The future: integration of protein sequencing with other assays
While the technologies outlined in this article offer advantages, there is a trade-off in protein analysis. Mass-spectrometry can survey a large number of proteins, but its sensitivity can vary depending on the specific approach and instrumentation employed. On the other hand, immunoassays tend to be highly sensitive, but offer a very narrow survey of the proteome. Methods like NGS, which enable single-molecule sequencing of proteins, help bridge this gap by offering comprehensive proteome coverage and high sensitivity. Moreover, the ability to perform de novo sequencing of proteins with NGS can be a game-changer in protein characterization, especially in cases where prior sequence knowledge is limited or absent. These advantages position NGS as a valuable addition to existing proteomic methods.

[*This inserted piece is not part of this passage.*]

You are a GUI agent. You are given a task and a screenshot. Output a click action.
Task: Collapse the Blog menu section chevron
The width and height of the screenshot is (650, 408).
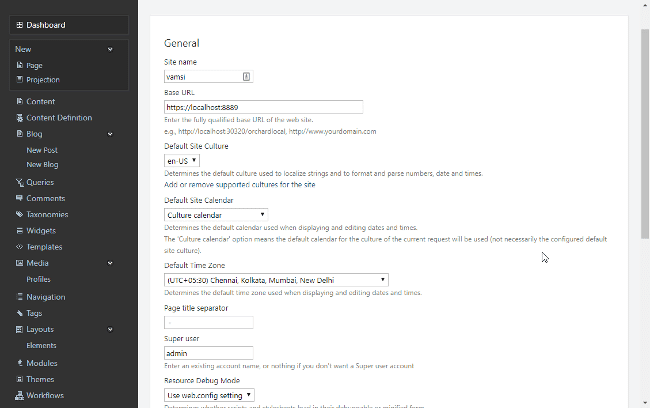(110, 133)
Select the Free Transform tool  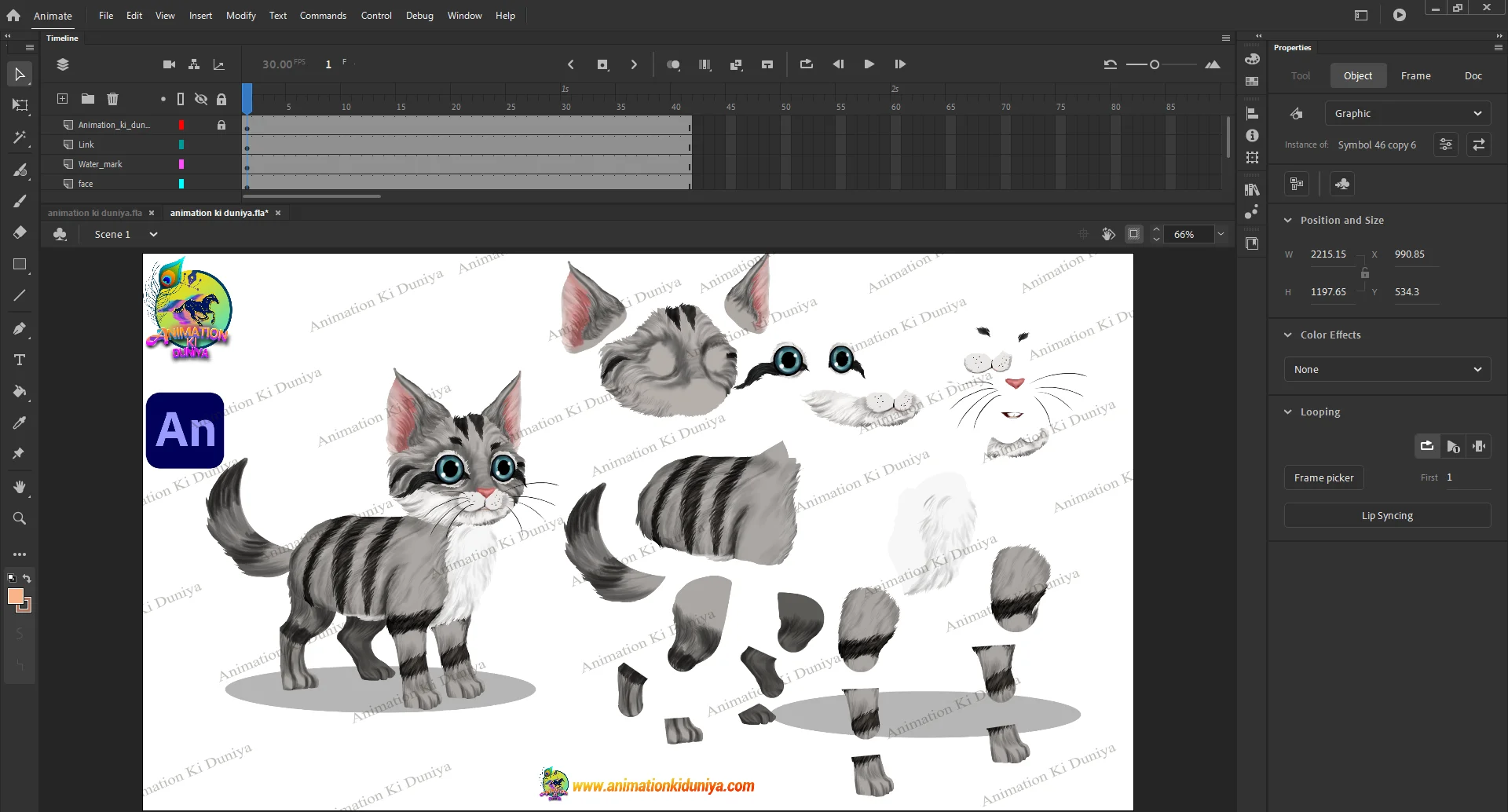(x=20, y=105)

In the near-term, many studies will likely seek to combine the analysis of protein, DNA, and RNA sequence data. This integrative approach could lead to a deeper understanding of disease mechanisms and help identify key proteins involved in various conditions. In addition, advancements in protein sequencing could enable personalized treatment approaches, tailoring interventions based on an individual’s protein profile.
As these advancements unfold, it’s essential to consider streamlining data analysis pipelines and formulating standardized protocols. Such efforts not only enhance accessibility but also improve the reproducibility of protein sequencing techniques. With further development, protein sequencing methods can become sensitive, scalable, and accessible for various proteomic applications. Additionally, they will likely become increasingly portable, enabling their applications in field-based settings.